Documentation Impact Evaluation

Every PR should be evaluated for documentation impact before pre-push qualification. The following changes imply specific doc updates in the same PR:

Change Docs update required
New / changed / removed provider docs/providers/<name>.md + docs/overview.md provider list + "Choosing a Provider" scenario table
New / changed / removed engine docs/engines/<engine>.md
New / changed chart template (Ingress, HTTPRoute, NetworkPolicy, ServiceMonitor, etc.) docs/engines/k8s.md "Exposing the Topograph API" section
New / changed chart values schema charts/topograph/values.yaml comments, NOTES.txt output, and any docs that reference the values
New / changed label or annotation key docs/reference/node-labels.md
New / changed API endpoint, request parameter, or response field docs/api.md
New / changed config schema (topograph-config.yaml fields, defaults, validation) docs/api.md
New invariant or "do not change without discussion" surface AGENTS.md + .claude/CLAUDE.md in the same PR
New Makefile target, top-level directory, or repository-layout change described by the repository map AGENTS.md + .claude/CLAUDE.md in the same PR

If a change falls outside these categories, it still warrants a moment's review for collateral doc drift.

Pre-push checklist

When filing a PR (gh pr create or the GitHub UI), .github/PULL_REQUEST_TEMPLATE.md auto-populates the body with a Description section and a Checklist. Fill in the Description and tick the checklist items as completed — do not delete or replace the template wholesale.

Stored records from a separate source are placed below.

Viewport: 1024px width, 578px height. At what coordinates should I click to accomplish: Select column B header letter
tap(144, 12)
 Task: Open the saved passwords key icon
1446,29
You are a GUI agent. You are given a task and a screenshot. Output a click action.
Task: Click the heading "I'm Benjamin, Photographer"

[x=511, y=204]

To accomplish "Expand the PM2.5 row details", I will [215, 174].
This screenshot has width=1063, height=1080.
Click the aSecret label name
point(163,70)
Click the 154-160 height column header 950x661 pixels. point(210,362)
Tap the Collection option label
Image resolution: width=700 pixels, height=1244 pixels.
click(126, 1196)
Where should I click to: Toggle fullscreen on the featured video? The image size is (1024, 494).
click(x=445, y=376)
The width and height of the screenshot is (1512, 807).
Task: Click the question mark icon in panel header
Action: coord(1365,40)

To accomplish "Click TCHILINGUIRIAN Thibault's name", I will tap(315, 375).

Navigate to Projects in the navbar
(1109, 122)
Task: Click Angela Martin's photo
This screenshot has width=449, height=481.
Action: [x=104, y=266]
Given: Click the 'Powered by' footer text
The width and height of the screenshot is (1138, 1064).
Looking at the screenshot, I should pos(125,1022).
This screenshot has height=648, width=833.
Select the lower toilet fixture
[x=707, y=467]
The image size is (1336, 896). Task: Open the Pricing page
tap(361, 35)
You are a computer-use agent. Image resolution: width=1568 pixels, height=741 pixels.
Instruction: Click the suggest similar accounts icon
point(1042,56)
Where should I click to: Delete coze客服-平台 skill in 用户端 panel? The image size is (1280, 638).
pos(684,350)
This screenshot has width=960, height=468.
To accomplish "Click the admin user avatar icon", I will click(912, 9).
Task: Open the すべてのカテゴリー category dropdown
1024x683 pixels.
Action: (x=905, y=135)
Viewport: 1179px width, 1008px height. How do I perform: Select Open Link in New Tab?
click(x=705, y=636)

  • make qualify passes (runs fmt, vet, lint, test)
  • New or changed public behavior is covered by a test
  • Documentation impact evaluated per the table above — applicable doc updates are included in this PR
  • pkg/topology/ changes were discussed in an issue first
  • Every commit has a DCO sign-off

Review expectations

  • All CI checks must be green before merge (Go build/test/lint, Codecov, DCO)
  • Reviewers look for: adherence to the provider/engine boundary, test coverage on new code paths, doc updates when contract changes
  • Breaking changes to the config schema, label keys, or Vertex shape are rejected unless discussed in an issue first

When in doubt

Read docs/ before asking. Provider-specific questions usually have answers in docs/providers/<name>.md. Label semantics are in docs/reference/node-labels.md. The scenario-to-provider mapping is in the "Choosing a Provider" table in docs/overview.md. API endpoints and config schema live in docs/api.md.